Suitable catalysts for the BTL-FT process

As discussed in the previous paragraphs, Fe and Co are the industrially relevant catalysts that are currently commercially used in FT, with the choice of catalyst depending primarily on the target product (waxes vs. gasoline and olefins) and the feedstock. Cobalt is the catalyst of choice for GTL processes, using natural gas as feedstock and a H2/CO syngas molar ratio of 2, while Fe is used for CTL processes with a low-hydrogen content syngas. Few studies have investigated in depth the type of catalysts suitable for the BTL-FT process, starting from biomass feedstock (Escalona et al, 2009; Jun et al., 2004; Lapidus et al., 1994; van Steen and Clayes,

2008) . It is of crucial importance to explore the differences between GTL and CTL on the one hand and BTL on the other, in order to successfully implement the FT reaction in the BTL process. Both configurations currently investigated for the BTL process (full conversion and once through FT, see Section 19.2) require high overall and per pass CO conversion and high C5+ selectivity. As cobalt is more active than iron, cobalt has been so far used as the catalyst of choice for economic and exergetic evaluations of the BTL process. However, as analysed in an excellent recent review by van Steen (van Steen and Clayes, 2008), it is debatable whether this is truly the optimal choice of catalyst for the BTL process. van Steen argues that although Fe catalysts can operate with a lower hydrogen content syngas such as that from biomass gasification, a WGS reactor after gasification might be required for both cobalt and iron catalysts in order to obtain a good productivity. Since cobalt yields a higher productivity at high conversion levels, it seems to be the catalyst of choice for BTL synthesis of linear, heavier hydrocarbons if clean syngas is available. However, given that biomass syngas contains several poisons for FT catalysts, such as sulphur-, chloride — and nitrogen — containing compounds, and keeping in view the fact that Fe catalysts are reported to be more resistant to sulphur (van Steen and Clayes, 2008) and ammonia poisoning (Koizumi et al., 2004), the financial risk of operating the FT reactor with an iron-based catalyst seems to be lower. In real operation, deviations from design conditions are inevitable and contamination of the syngas entering the FT reactor is possible. In such case, iron catalysts would be less severely affected than the cobalt ones. Even in the case that the catalyst should be replaced, the much lower cost of iron compared to cobalt offers obvious economical advantages.
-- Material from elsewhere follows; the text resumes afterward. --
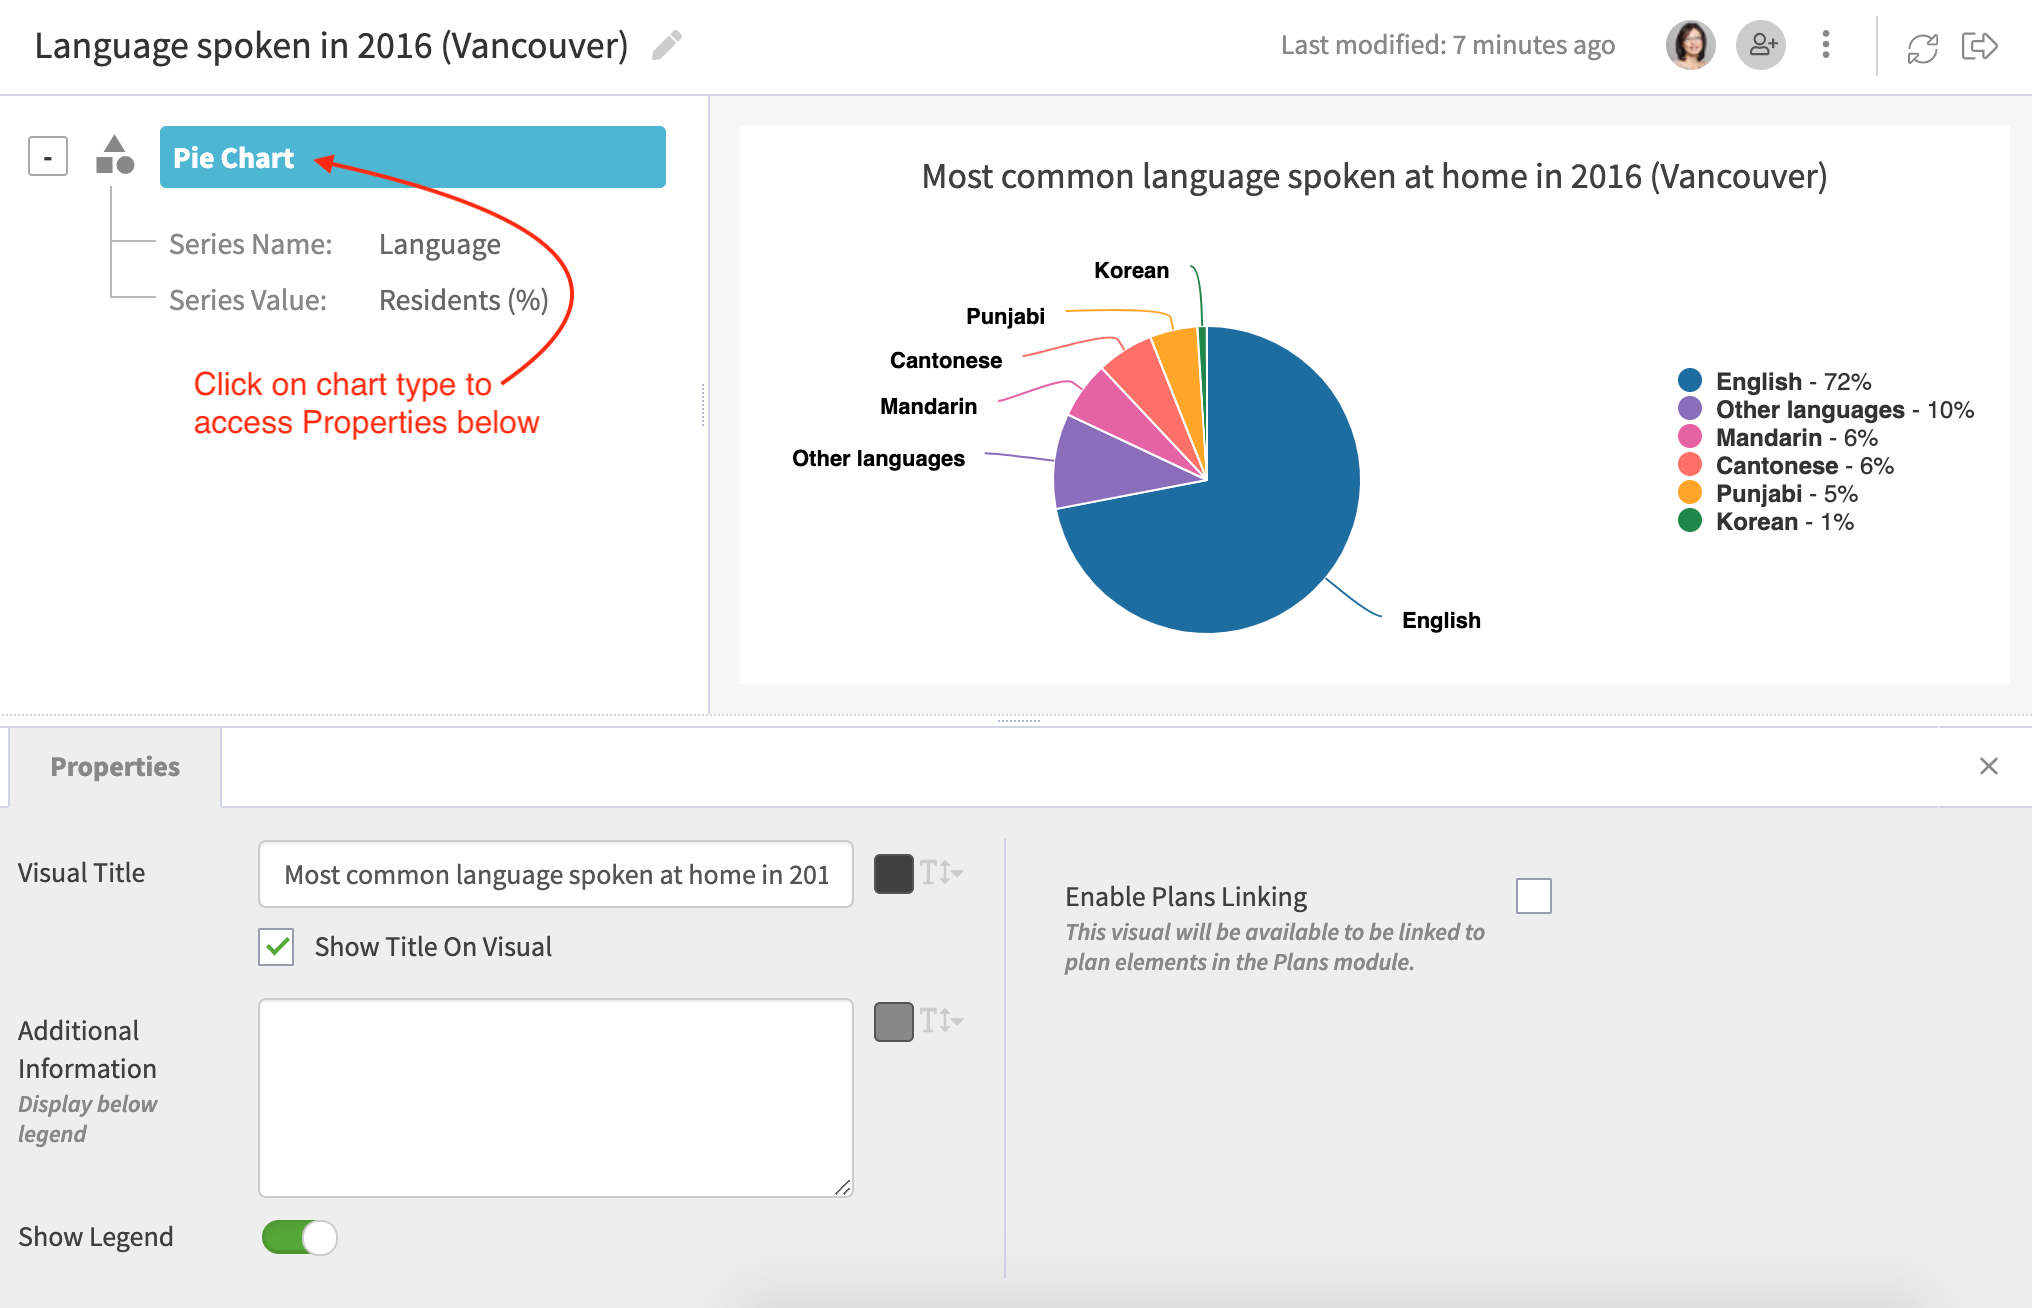Edit the chart title using the pencil icon
This screenshot has height=1308, width=2032.
point(667,44)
Wrapping up, both cobalt and iron catalysts should be considered as options for the FT reactor in the BTL process. A number of scenarios for the BTL process should be developed with both type of catalysts, while the overall process design should be coupled with catalyst developments in both cases in order to clearly prove the superiority of the one catalyst system to the other for commercial application.
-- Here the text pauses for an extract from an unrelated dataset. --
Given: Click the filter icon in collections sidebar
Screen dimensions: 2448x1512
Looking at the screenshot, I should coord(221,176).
Biofuel-driven biorefineries: advanced biofuels

Most advanced biofuel production technologies today are focused towards converting lignocellulosic biomass into transportation fuels. Lignocellulosic biomass refers to plant biomass that is composed of cellulose and hemicellulose, which are natural polymers of carbohydrates and lignin. Cellulose and hemicellulose are tightly bound to the lignin by hydrogen and covalent bonds. Lignocellulose comes in many different types such as wood residues (e. g. sawmill residues), crop residues from agriculture (e. g. corn stover and cereal straws), industrial residues from agro-food processing operations (e. g. wheat bran and sugar beet pulp) and dedicated energy crops (primarily rapidly growing energy grasses such as Miscanthus and switchgrass, and wood species).

21.3.1 Biochemical routes — sugar platform

In order to distinguish biofuels derived from lignocellulose from those derived from existing agricultural commodities (see Section 21.2.1), often the term ‘cellulosic’ is added to the biofuel. This term indicates that these biofuels are based on converting the main carbohydrate fractions, cellulose and hemicellulose, of lignocellulosic biomass into fuels.